Por Hyader Epaminondas

Em 1995, o cinema brasileiro estava praticamente em coma. O governo Collor havia desmantelado a Embrafilme no início da década, mergulhando o mercado audiovisual num vácuo criativo e institucional. Produzir filmes parecia um ato excêntrico ou de resistência, e é nesse cenário que Carlota Joaquina, Princesa do Brazil surge como um grito debochado: um filme que usa o riso como arma e o sarcasmo como ferramenta política.

Peça central na história do cinema nacional, foi ao mesmo tempo provocação estética, sucesso de bilheteria e ato político, enquanto a cultura era tratada como estorvo pelo governo. Carla Camurati teimou em filmar — e teimou com estilo. A escolha pela dublagem, que hoje pode ser vista como um detalhe acertado, respeitou a língua materna de cada grupo retratado: nem o narrador em inglês nem os personagens portugueses ou espanhóis soavam como brasileiros, a não ser pelos próprios brasileiros do filme, o que reforçou a autenticidade e o tom satírico da obra.

Por inaugurar a Retomada do Cinema Brasileiro, o longa impôs uma identidade autoral ácida, desbocada, descaradamente satírica e consciente do próprio lugar. Camurati assumiu a direção com a faca nos dentes e, em vez de reconstituir o passado com verniz de gala, desmontou com deboche. Se o Brasil colonial era uma ópera bufa, ela não teve medo de expor seus bastidores grotescos.

A história do Brasil é a história da mentira

O texto do filme não alivia. Zomba da elite, ridiculariza o machismo aristocrático, aponta o dedo para a construção mítica da nacionalidade, tudo com um sarcasmo milimetricamente calculado. A trilha sonora, a direção de arte e até a fotografia colaboram para um retrato que jamais busca a ilusão do real. Tudo aqui é caricatura com propósito. É uma escolha formal e política.

E, dentro desse palco, Marieta Severo reina. Sua Carlota é uma evolução natural da pequena Carlota vivida por Ludmila Dayer, uma criação meticulosamente cínica, grotesca e irresistível. Ela representa a aristocracia europeia como uma figura que mistura loucura, perversidade e desejo, e transforma isso numa performance completamente entregue ao jogo farsesco do roteiro. Marieta entende o tom do filme desde a primeira cena e domina a tela com tanta segurança que sua atuação se torna o eixo da obra.

Do outro lado, Marco Nanini encontra o equilíbrio ideal para esse jogo dos tronos. Seu Dom João é ridículo, sim, mas nunca simplório. Ele representa o absurdo do poder passivo, da realeza disfuncional, e dá corpo à ideia de que o grotesco também pode ser político.
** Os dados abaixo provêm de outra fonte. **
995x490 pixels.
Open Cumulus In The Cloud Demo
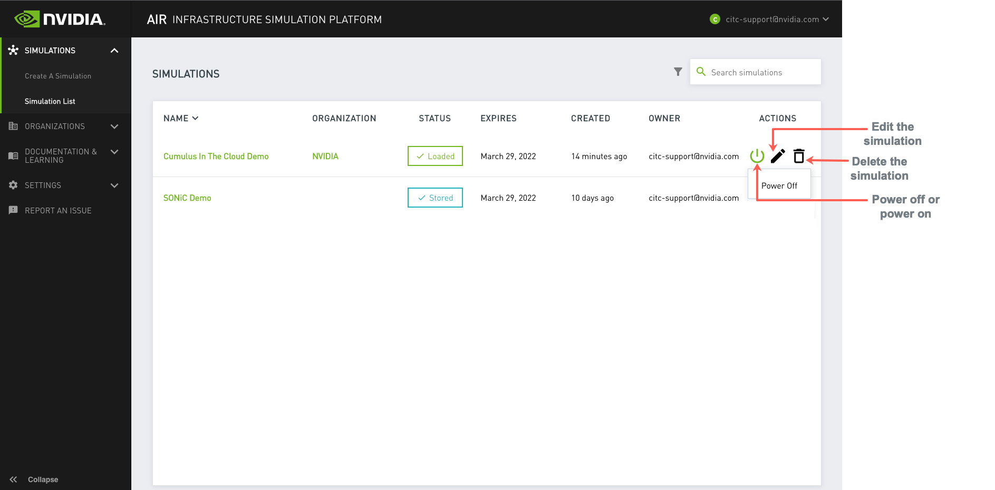click(216, 156)
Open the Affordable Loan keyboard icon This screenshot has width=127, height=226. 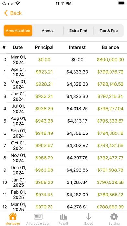pos(38,217)
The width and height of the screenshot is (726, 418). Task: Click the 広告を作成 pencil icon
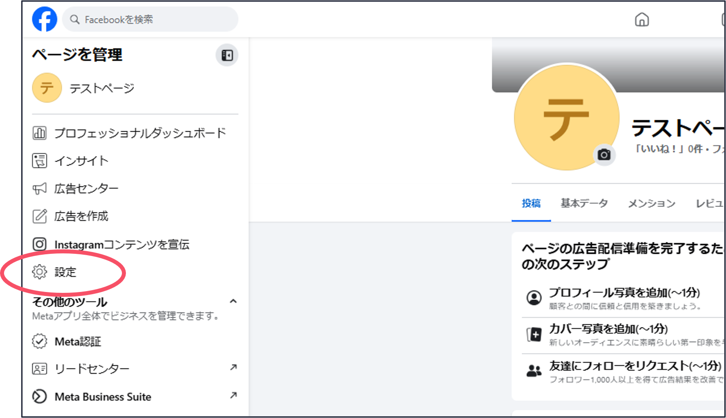click(39, 216)
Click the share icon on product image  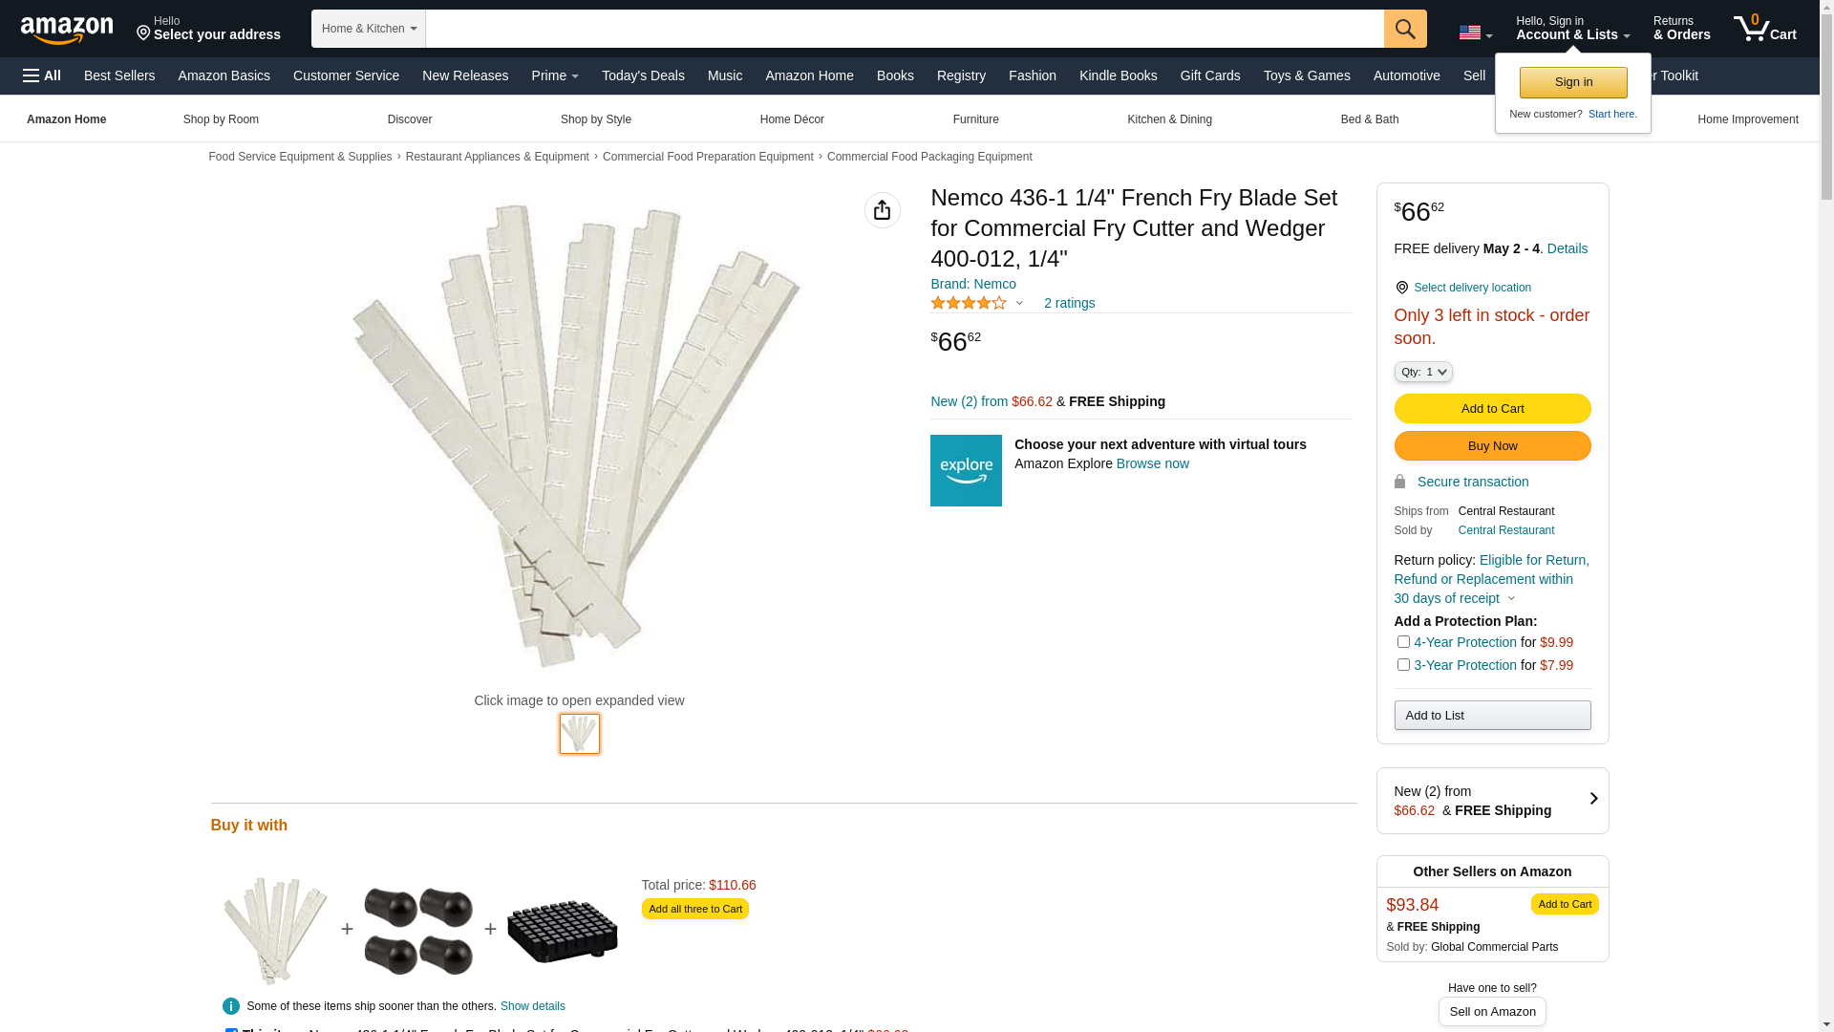coord(882,210)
Juntos, Marieta e Nanini constroem uma energia cênica que oscila entre a comédia e o desconforto, como se o riso nunca pudesse ser completamente inocente.
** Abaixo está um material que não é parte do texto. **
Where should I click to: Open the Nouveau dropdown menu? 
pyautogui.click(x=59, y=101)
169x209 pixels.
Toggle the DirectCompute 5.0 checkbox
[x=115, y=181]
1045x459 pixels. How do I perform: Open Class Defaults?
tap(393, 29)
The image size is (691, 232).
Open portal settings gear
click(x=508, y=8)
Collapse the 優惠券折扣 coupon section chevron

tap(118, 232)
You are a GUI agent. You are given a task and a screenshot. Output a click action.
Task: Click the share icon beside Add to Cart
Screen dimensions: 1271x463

O filme de Camurati ri de tudo, mas principalmente do que há de mais estruturante no Brasil: a maneira como o país foi fundado em cima de absurdos e disfarçado com solenidade. A obra não está interessada em uma reconstituição de época, mas sim em escancarar como a história é narrada e quem lucra com essas narrativas. Ela antecipa uma discussão que só se popularizou anos depois: a ideia de que a memória oficial muitas vezes serve para perpetuar o poder, e não para revelar a verdade.

Revisitar Carlota Joaquina 30 anos depois é encarar uma obra que continua afiada, relevante e incômoda. O tom farsesco, que poderia ter envelhecido mal, na verdade se mostra uma escolha inteligente. É justamente porque não tenta emular o real que o filme resiste ao tempo. Ele não busca a neutralidade. Ele toma partido. E, por isso, ainda provoca.

Na linha do tempo do cinema brasileiro, Carlota Joaquina foi o filme que tirou o país da inércia cultural da era Collor e abriu caminho para uma nova geração de cineastas. Talvez o maior mérito da diretora tenha sido não fazer um filme certinho.

Em vez disso, ela fez um filme urgente. E urgência, às vezes, precisa vir de peruca torta, sotaque e uma gargalhada que ecoa mais forte que qualquer discurso. O retorno aos cinemas em 14 de agosto, para celebrar suas bodas de pérola, é a confirmação de que, três décadas depois, seu brilho irreverente, agora remasterizado, continua tão afiado e necessário quanto no dia da estreia.

Carlota Joaquina, Princesa do Brazil não apenas marca a retomada do cinema nacional. Ela é, por si só, um grito de retomada ou, para ficar no tom da própria Carlota, um “Independência ou Morte!” em plena tela grande, dito com leque na mão e rindo da nossa própria história.